A piece of knitting is in the background. It's yellow with stripes of textured white and grey stripes. The ball of white and grey textured yarn sits on top of the knitting along side a ball of coral yarn and a ball of pale turquoise.
Mixing yarns creates unique fabrics full of texture

Yarn Weight

This might seem obvious. Your pattern will give you the weight of yarn you need, you don’t need to think about it. However, one rising trend within the knitting community in recent years is holding two strands of yarn double to create new and interesting fabrics. This can be as simple as holding a strand of fingering weight yarn with some fluffy mohair to create a DK equivalent or doubling up on arran weight yarn to get a super plush, chunky fabric, but in either case, it will still effect your finished product. Adding that strand of mohair, for example, will create a fuzzy halo around your work and depending on the colour you use, can contrast or compliment your second strand. It can also provide structure to loose, lacy knits since the fine, mohair strands will ‘stick’ together.

Colour

Is choosing the colour of your yarn the best bit of any project? Quite possibly! But when you’ve got a whole rainbow to choose from, where do you start? It might seem obvious but the colour you choose can really impact the look of your finished knit.
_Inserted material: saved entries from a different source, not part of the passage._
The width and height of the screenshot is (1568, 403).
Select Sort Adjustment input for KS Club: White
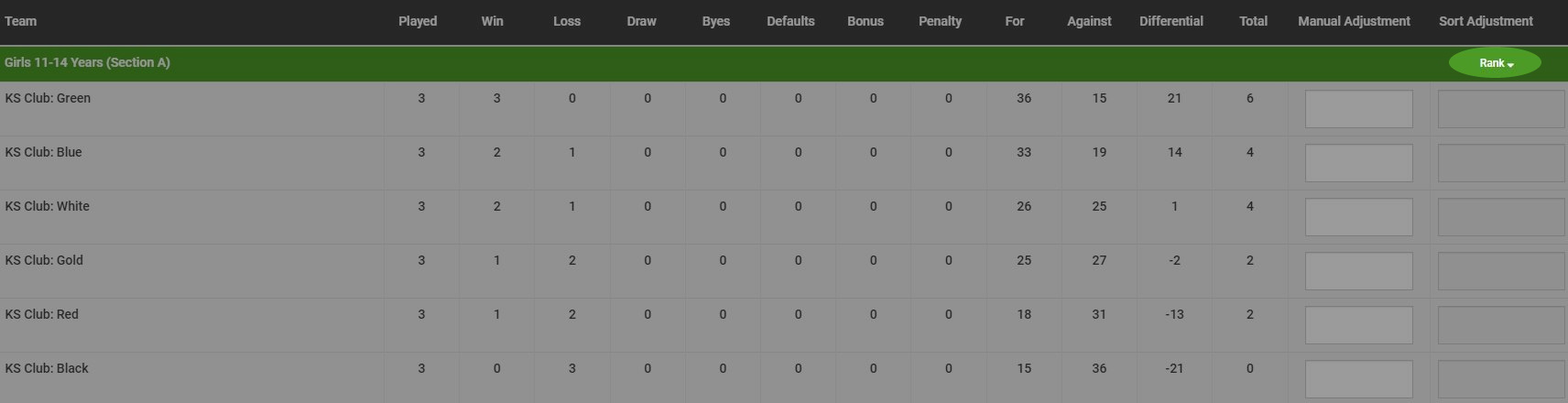1502,217
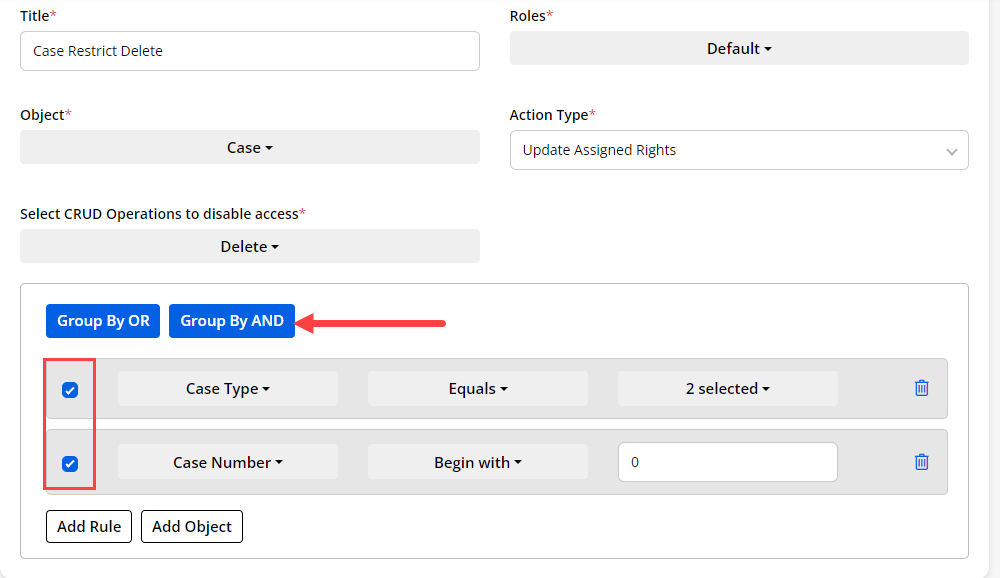Open the Roles Default dropdown
This screenshot has width=1000, height=578.
pos(739,48)
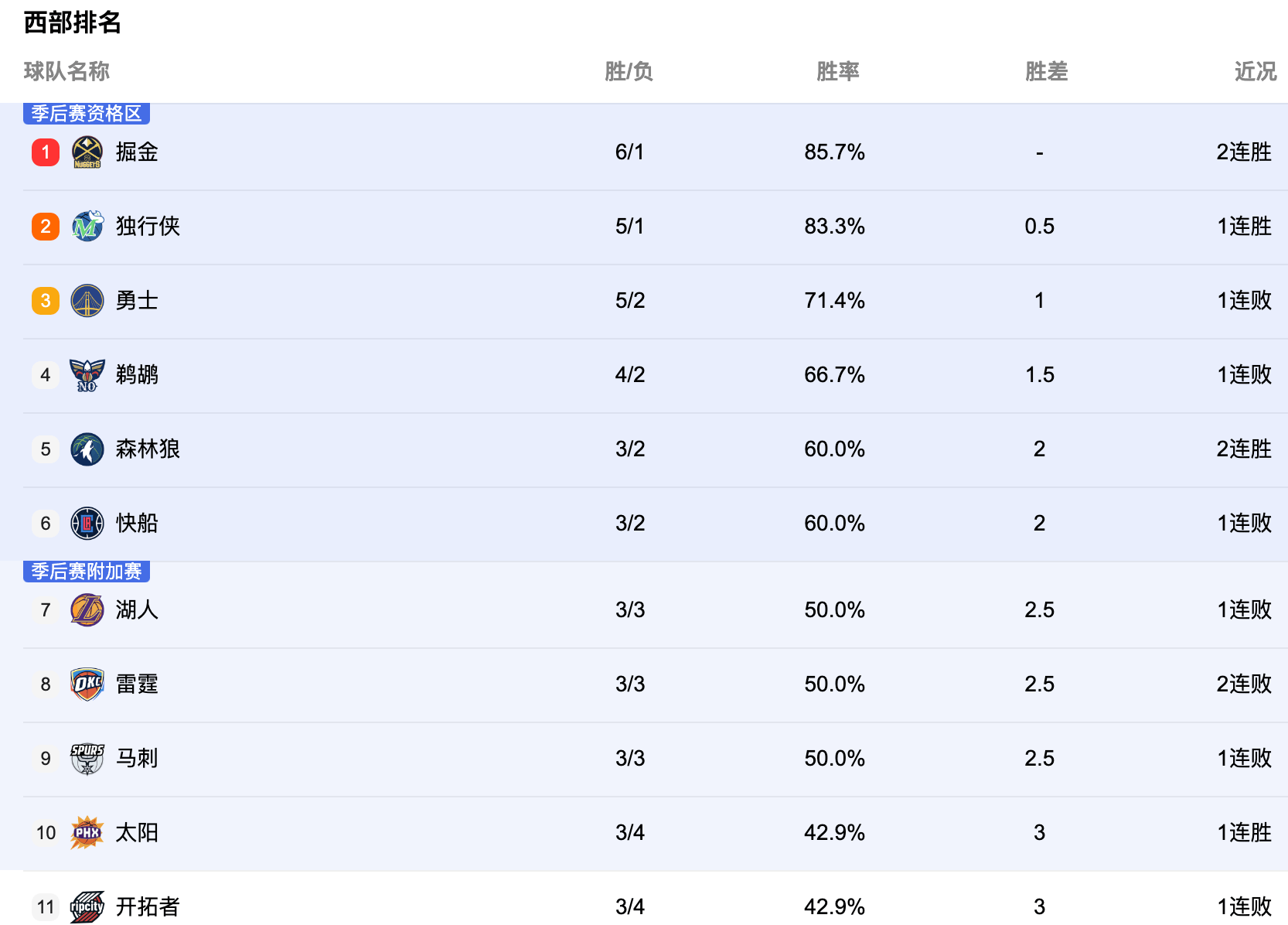
Task: Click the Lakers team logo
Action: pyautogui.click(x=87, y=610)
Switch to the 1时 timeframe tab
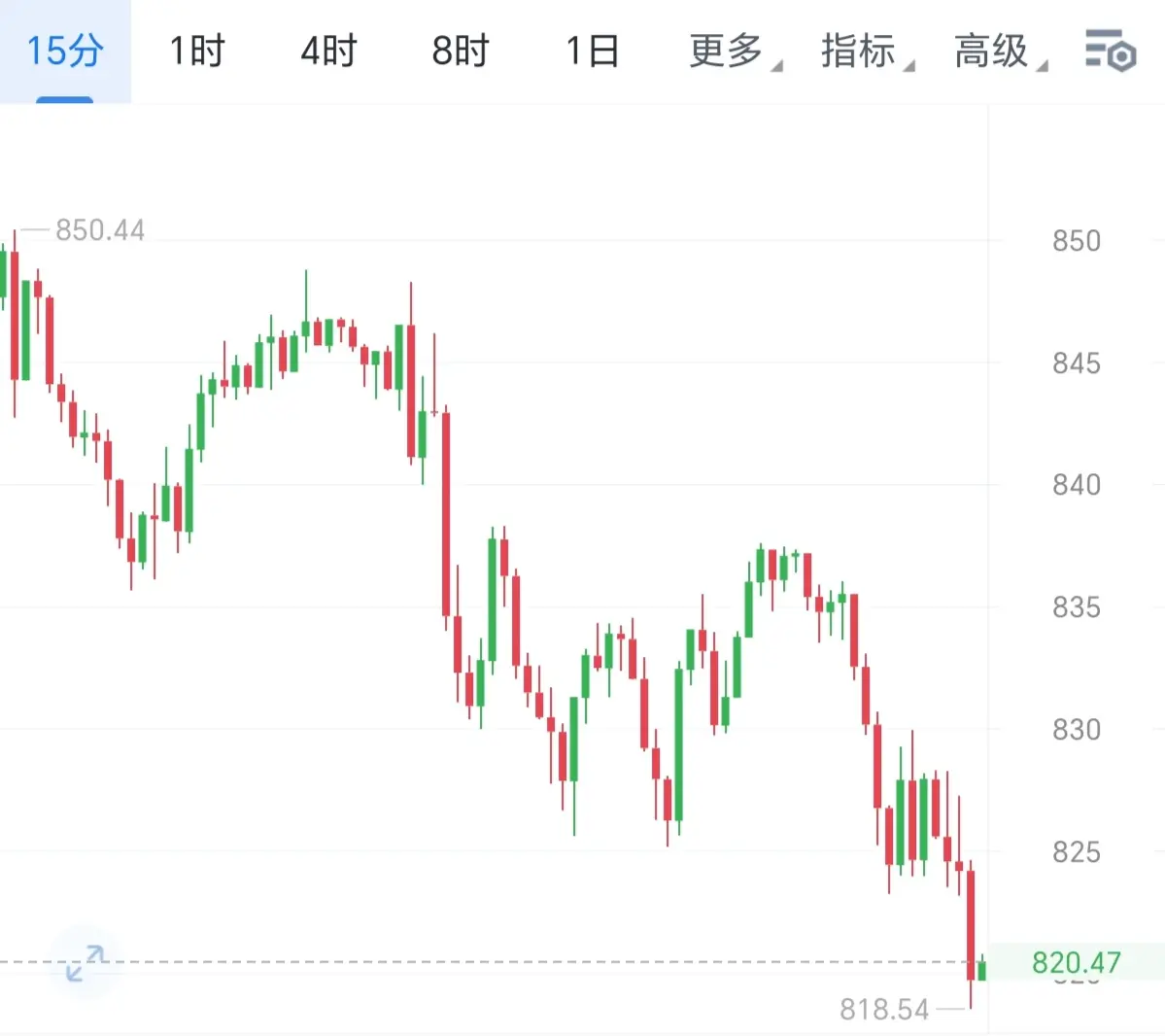Screen dimensions: 1165x1036 point(197,52)
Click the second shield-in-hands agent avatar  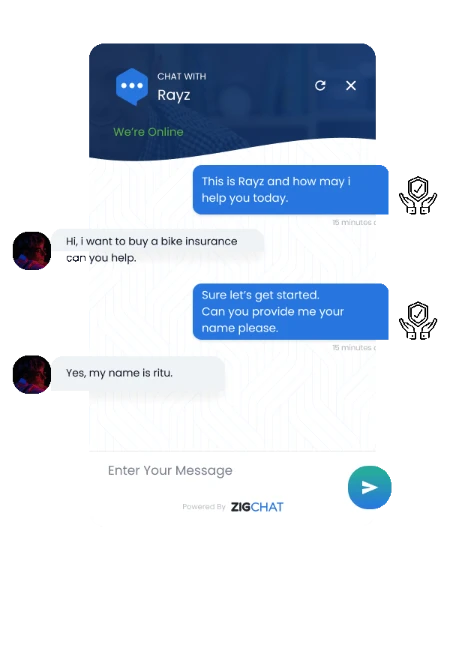(418, 320)
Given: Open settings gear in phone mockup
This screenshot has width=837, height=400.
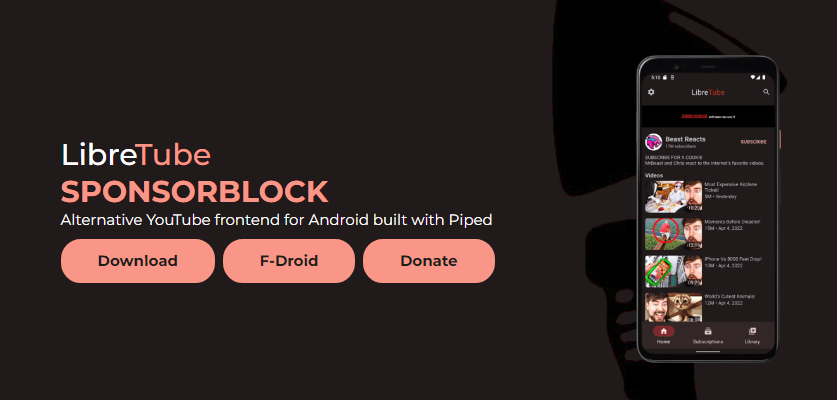Looking at the screenshot, I should click(x=651, y=92).
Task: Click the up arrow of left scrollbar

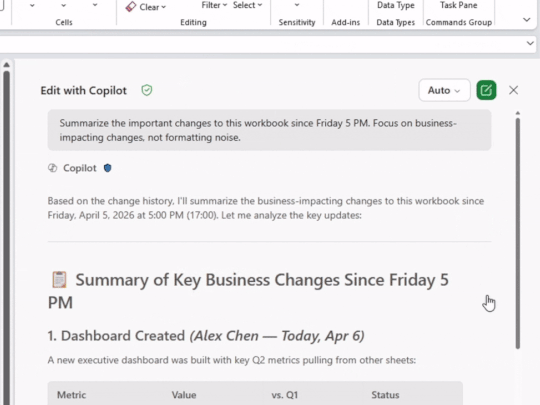Action: point(7,65)
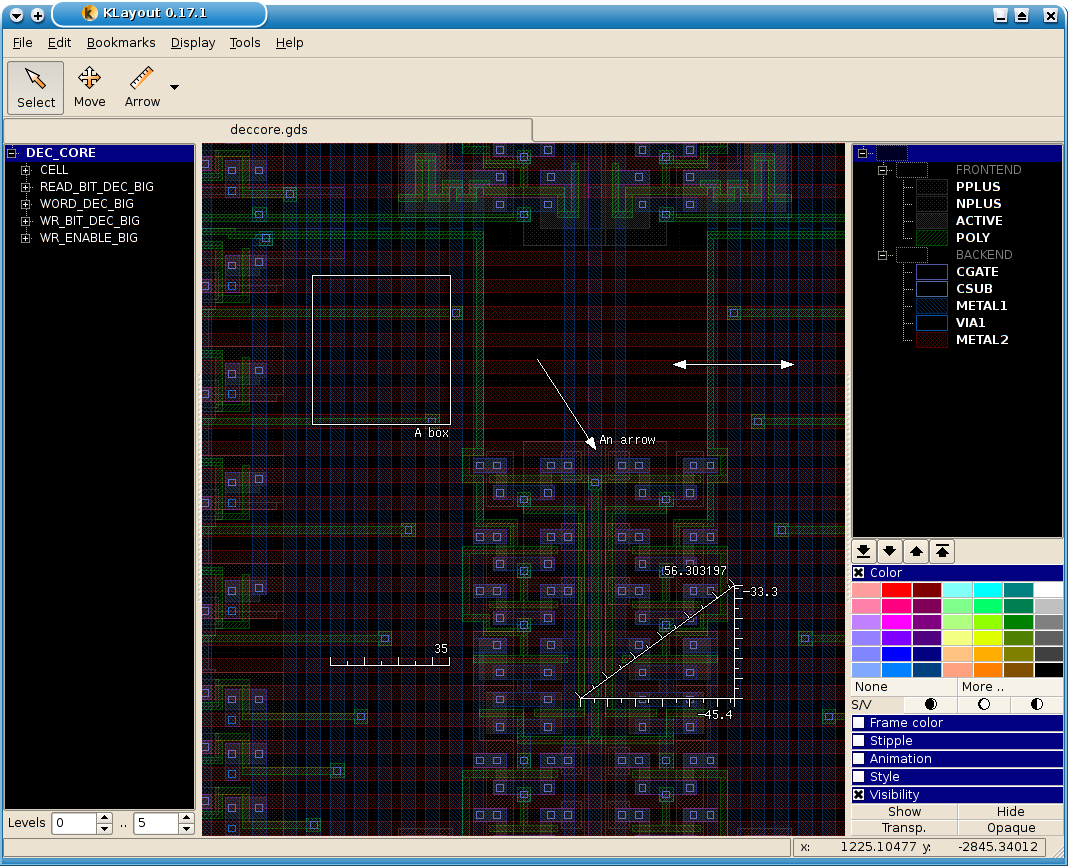
Task: Open the Arrow tool dropdown arrow
Action: tap(175, 88)
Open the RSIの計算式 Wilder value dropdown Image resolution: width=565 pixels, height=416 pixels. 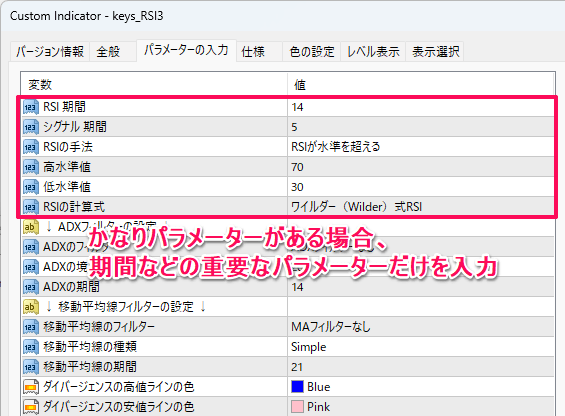click(x=421, y=207)
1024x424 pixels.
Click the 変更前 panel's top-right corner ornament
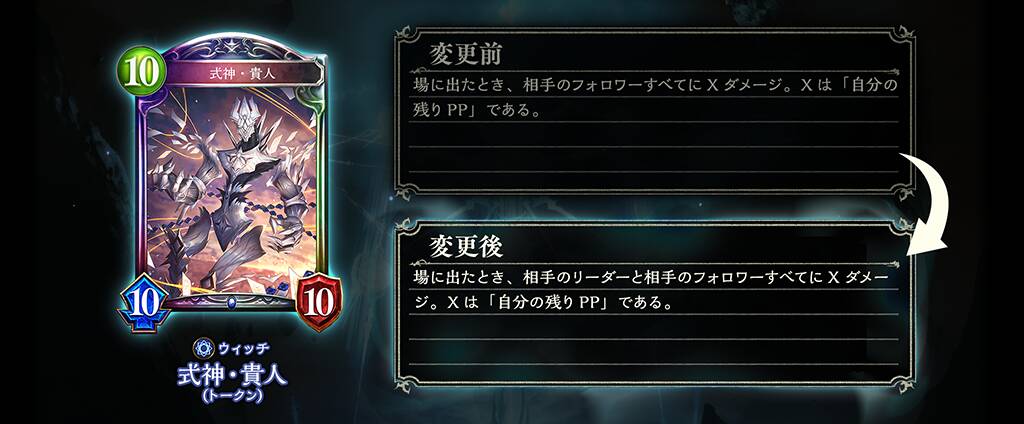click(x=902, y=37)
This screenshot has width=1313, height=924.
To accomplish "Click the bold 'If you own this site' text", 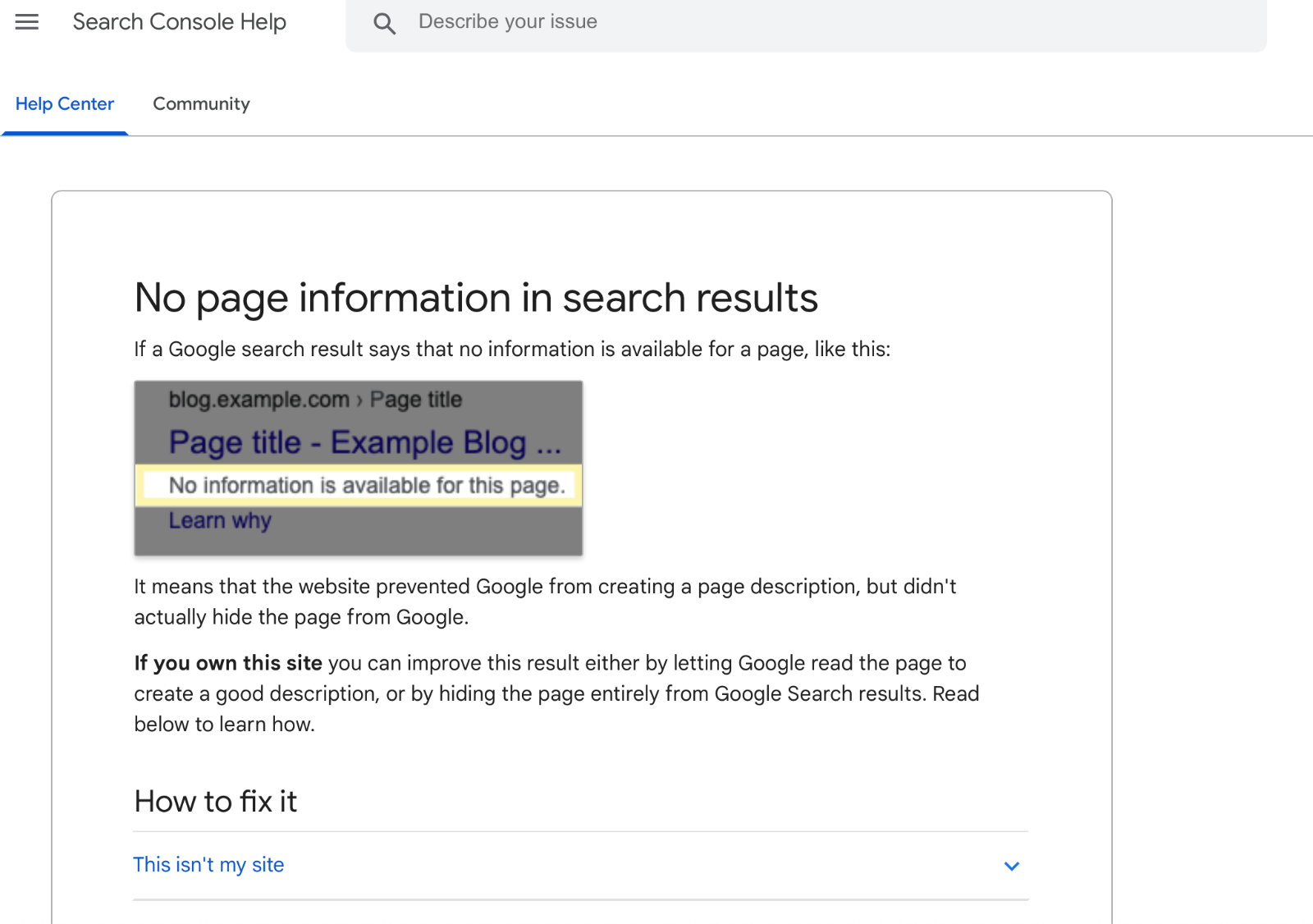I will pos(228,663).
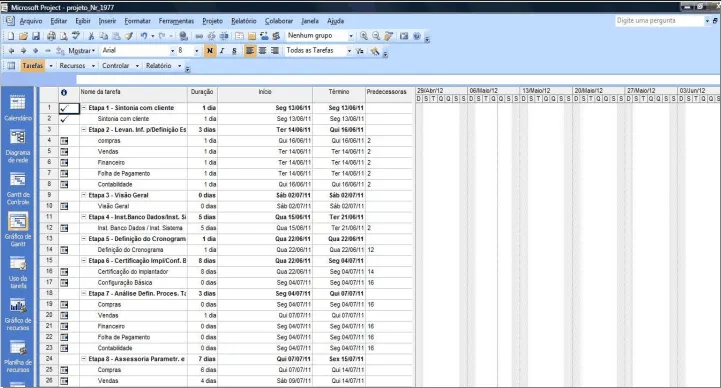Image resolution: width=721 pixels, height=388 pixels.
Task: Open the Projeto menu
Action: click(x=212, y=21)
Traditionally, solid, contrasting colours were the go-to for Fair Isle, Intarsia etc. but variegated yarns create some beautiful watercolour-esque looks that are truly unique. For more complicated stitch patterns, cables, and lacework, solid colours are also the norm. Texture can be lost in the variegation and you don’t want to spend hours knitting only for it not to show up!

And there you have it. Here are a few tips and tricks to help you choose the right yarn for your next dream project!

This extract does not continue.